### Provided records

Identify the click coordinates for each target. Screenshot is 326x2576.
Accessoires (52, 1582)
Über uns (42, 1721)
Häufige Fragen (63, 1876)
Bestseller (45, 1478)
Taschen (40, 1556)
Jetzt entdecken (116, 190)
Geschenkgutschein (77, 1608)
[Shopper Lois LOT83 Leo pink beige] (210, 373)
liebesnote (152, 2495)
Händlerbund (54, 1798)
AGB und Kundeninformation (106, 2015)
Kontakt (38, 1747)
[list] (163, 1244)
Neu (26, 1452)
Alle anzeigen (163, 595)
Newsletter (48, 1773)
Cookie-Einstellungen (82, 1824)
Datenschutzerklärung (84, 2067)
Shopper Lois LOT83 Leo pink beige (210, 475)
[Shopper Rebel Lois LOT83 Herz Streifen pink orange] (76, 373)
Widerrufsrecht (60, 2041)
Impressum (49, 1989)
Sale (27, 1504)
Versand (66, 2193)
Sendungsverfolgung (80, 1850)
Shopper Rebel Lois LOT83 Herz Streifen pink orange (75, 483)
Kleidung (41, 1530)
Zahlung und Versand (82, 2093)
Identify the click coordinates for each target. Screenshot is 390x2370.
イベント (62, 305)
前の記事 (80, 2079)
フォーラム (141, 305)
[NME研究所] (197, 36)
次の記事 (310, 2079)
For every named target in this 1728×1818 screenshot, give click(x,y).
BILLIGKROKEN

### Aim of the exercise
Every line of the material must be given again exactly.

### Solution below
Identify the click coordinates for each target. Screenshot is 326x2576.
Accessoires (52, 1582)
Über uns (42, 1721)
Häufige Fragen (63, 1876)
Bestseller (45, 1478)
Taschen (40, 1556)
Jetzt entdecken (116, 190)
Geschenkgutschein (77, 1608)
[Shopper Lois LOT83 Leo pink beige] (210, 373)
liebesnote (152, 2495)
Händlerbund (54, 1798)
AGB und Kundeninformation (106, 2015)
Kontakt (38, 1747)
[list] (163, 1244)
Neu (26, 1452)
Alle anzeigen (163, 595)
Newsletter (48, 1773)
Cookie-Einstellungen (82, 1824)
Datenschutzerklärung (84, 2067)
Shopper Lois LOT83 Leo pink beige (210, 475)
[Shopper Rebel Lois LOT83 Herz Streifen pink orange] (76, 373)
Widerrufsrecht (60, 2041)
Impressum (49, 1989)
Sale (27, 1504)
Versand (66, 2193)
Sendungsverfolgung (80, 1850)
Shopper Rebel Lois LOT83 Herz Streifen pink orange (75, 483)
Kleidung (41, 1530)
Zahlung und Versand (82, 2093)
Identify the click coordinates for each target. Screenshot is 390x2370.
イベント (62, 305)
前の記事 (80, 2079)
フォーラム (141, 305)
[NME研究所] (197, 36)
次の記事 (310, 2079)
For every named target in this 1728×1818 screenshot, give click(x,y).
BILLIGKROKEN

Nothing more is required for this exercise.